§ **PROBLEM STATEMENT**:
Edit the entries below by changing every "icon" to "button" and leaving everything else the same. Give back the edited lines without the pictures.

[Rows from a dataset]
================

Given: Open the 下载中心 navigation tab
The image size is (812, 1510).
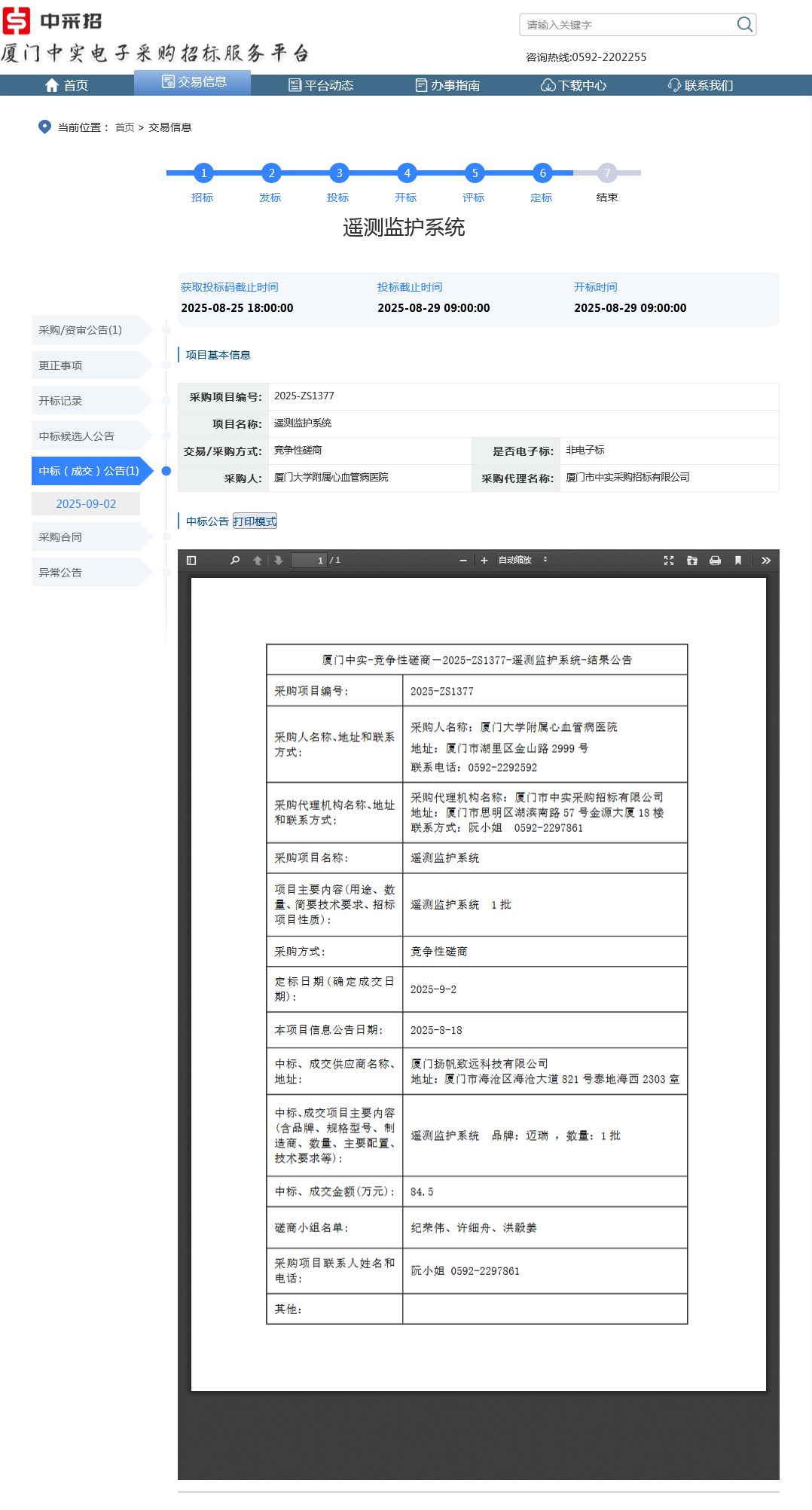Looking at the screenshot, I should coord(574,85).
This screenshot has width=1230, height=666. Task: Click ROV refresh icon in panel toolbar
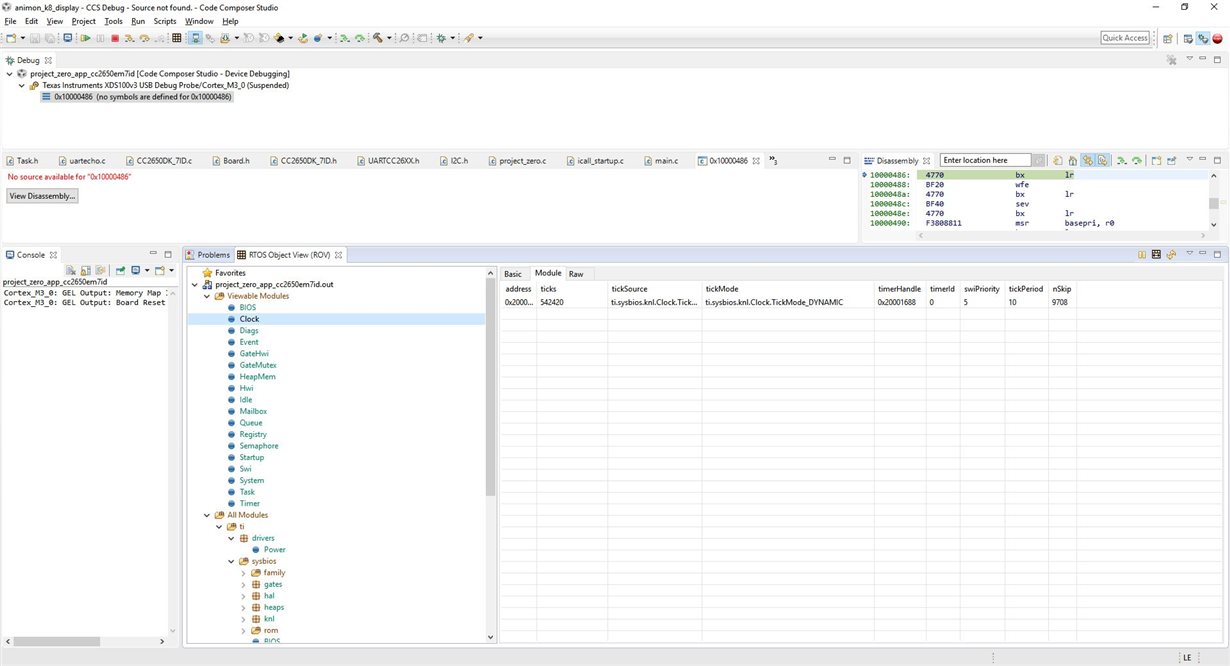(1171, 255)
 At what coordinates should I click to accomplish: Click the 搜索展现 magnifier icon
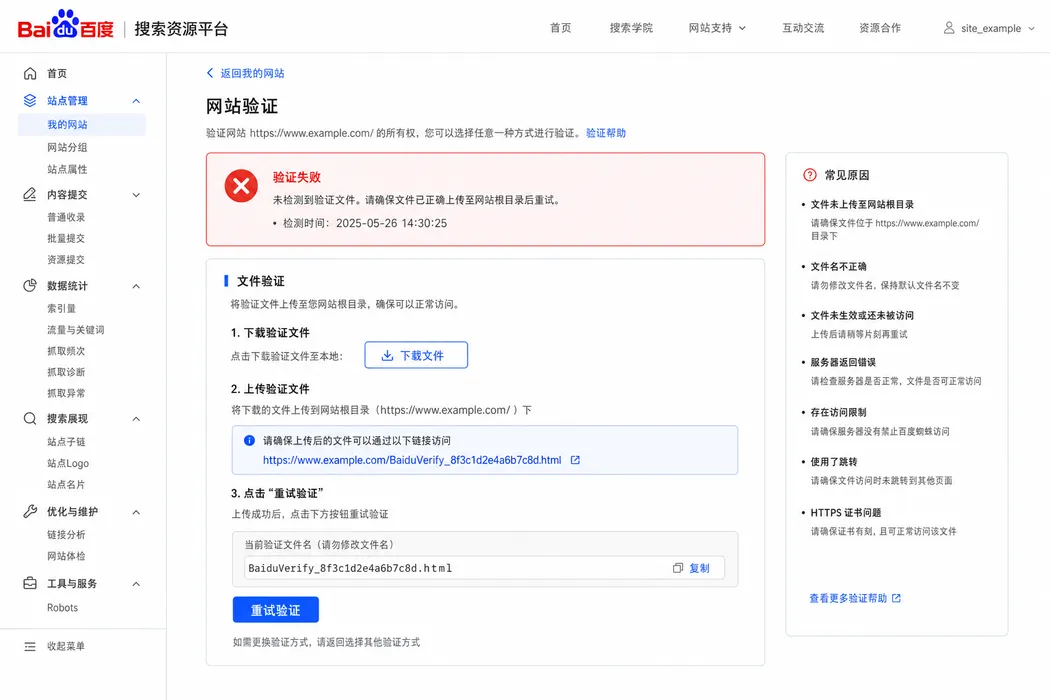(30, 419)
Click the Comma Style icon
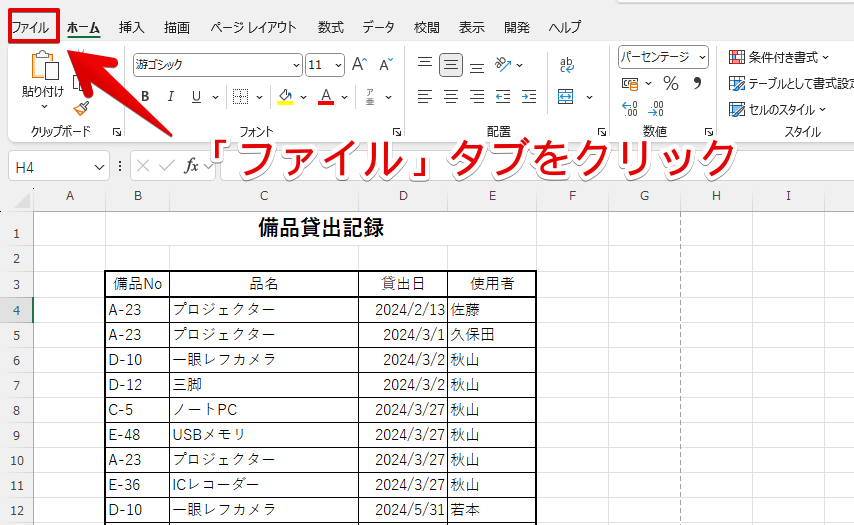This screenshot has width=854, height=525. point(697,83)
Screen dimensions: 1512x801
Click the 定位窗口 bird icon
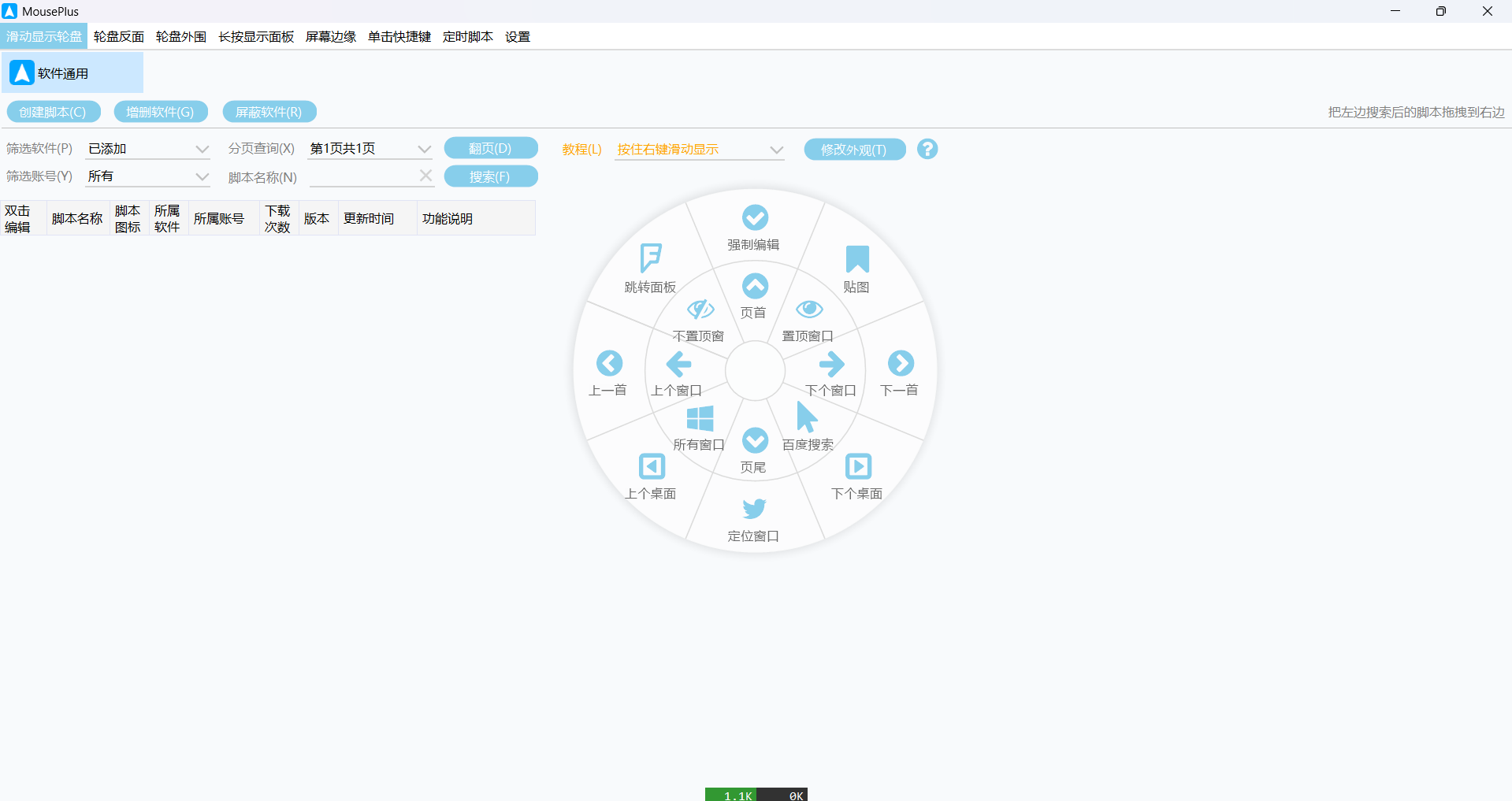754,508
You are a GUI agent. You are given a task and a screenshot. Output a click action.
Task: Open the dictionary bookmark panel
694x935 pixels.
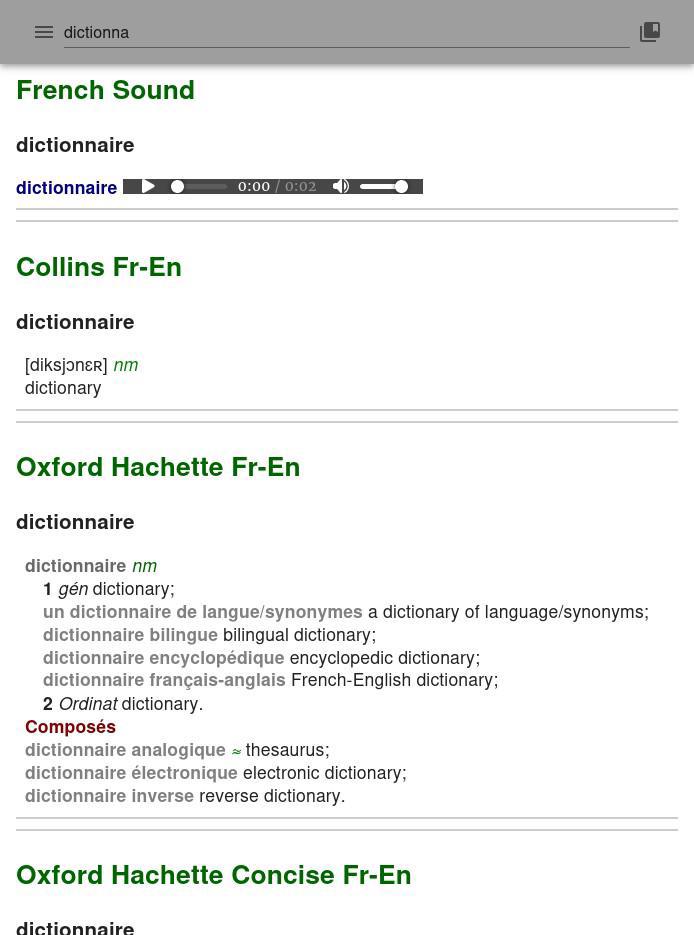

================

§ **EXERCISE ANSWER**:
Given: Open the 下载中心 navigation tab
The image size is (812, 1510).
Looking at the screenshot, I should coord(574,85).
This screenshot has width=1230, height=666. Task: Click ROV refresh button in panel toolbar
(1171, 255)
 At what coordinates should I click to accomplish: Click the 搜索展现 magnifier button
(30, 419)
Click the Comma Style button
This screenshot has width=854, height=525. point(697,83)
Screen dimensions: 1512x801
Click the 定位窗口 bird button
754,508
You are a GUI agent. You are given a task and a screenshot. Output a click action.
Task: Open the dictionary bookmark panel
694x935 pixels.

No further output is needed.